The same evolutionary framework that positioned Indigenous peoples as primitively reliant on instinct now cast working-class British mothers as evolutionarily stunted, trapped in outdated customs that threatened the empire’s future. Newman even warned that ‘a high infant mortality rate almost necessarily denotes … degeneration of the race’. Some went further – Karl Pearson, an English biostatistician and mathematician, and a fierce protégé of Galton’s, insisted that some infants are better off dead, as by their very deaths they ‘offered the strongest possible presumption of inherent worthlessness.’ The moral arithmetic was brutal: a dead baby might be a civic loss, but a surviving ‘defective’ one was a racial threat. This logic made maternal ignorance not just a moral failure but a form of biological sabotage, a weakness that could be inherited.

Reformers across the English-speaking world gave this anxiety moral vocabulary. In the United States, prohibitionists and eugenicists joined forces to warn that alcohol, venereal disease, and even emotional excess were ‘racial poisons’. The maternal body became a frontier of national defence, its purity imagined as the bulwark against degeneration.
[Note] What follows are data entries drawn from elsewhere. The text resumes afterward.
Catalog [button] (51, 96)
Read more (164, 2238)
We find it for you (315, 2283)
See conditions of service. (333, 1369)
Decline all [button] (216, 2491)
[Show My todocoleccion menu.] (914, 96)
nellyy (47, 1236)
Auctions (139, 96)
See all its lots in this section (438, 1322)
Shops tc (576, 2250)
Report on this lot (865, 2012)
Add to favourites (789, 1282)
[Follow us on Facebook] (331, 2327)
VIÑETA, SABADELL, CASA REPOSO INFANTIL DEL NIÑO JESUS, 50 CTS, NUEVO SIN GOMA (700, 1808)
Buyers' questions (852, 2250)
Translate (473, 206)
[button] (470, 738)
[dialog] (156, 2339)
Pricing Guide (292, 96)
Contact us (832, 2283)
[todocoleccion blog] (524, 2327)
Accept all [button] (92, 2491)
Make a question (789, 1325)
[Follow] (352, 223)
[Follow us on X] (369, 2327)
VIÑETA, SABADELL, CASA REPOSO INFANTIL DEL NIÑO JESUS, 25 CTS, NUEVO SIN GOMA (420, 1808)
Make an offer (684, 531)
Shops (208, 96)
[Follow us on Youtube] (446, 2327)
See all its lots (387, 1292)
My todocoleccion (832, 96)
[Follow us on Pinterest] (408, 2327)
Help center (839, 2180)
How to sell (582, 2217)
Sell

Officials charged that ‘impure milk also threatened the survival and vigour of white babies.’ (It’s no surprise that the modern-day alt-Right in the US also uses milk as a symbol of racial purity) To be a good mother was to be biologically disciplined; to lapse was to endanger the empire: in Britain, the FitzRoy report warned that if a mother drank alcohol, ‘the future of the race is imperilled’. The empire’s public-health project thus merged moral hygiene with racial hygiene – its clean homes and pure-milk campaigns functioning as instruments of eugenic governance.

Vintage photo of children standing under a banner reading “For the Children’s Sake Destroy the Liquor Traffic.”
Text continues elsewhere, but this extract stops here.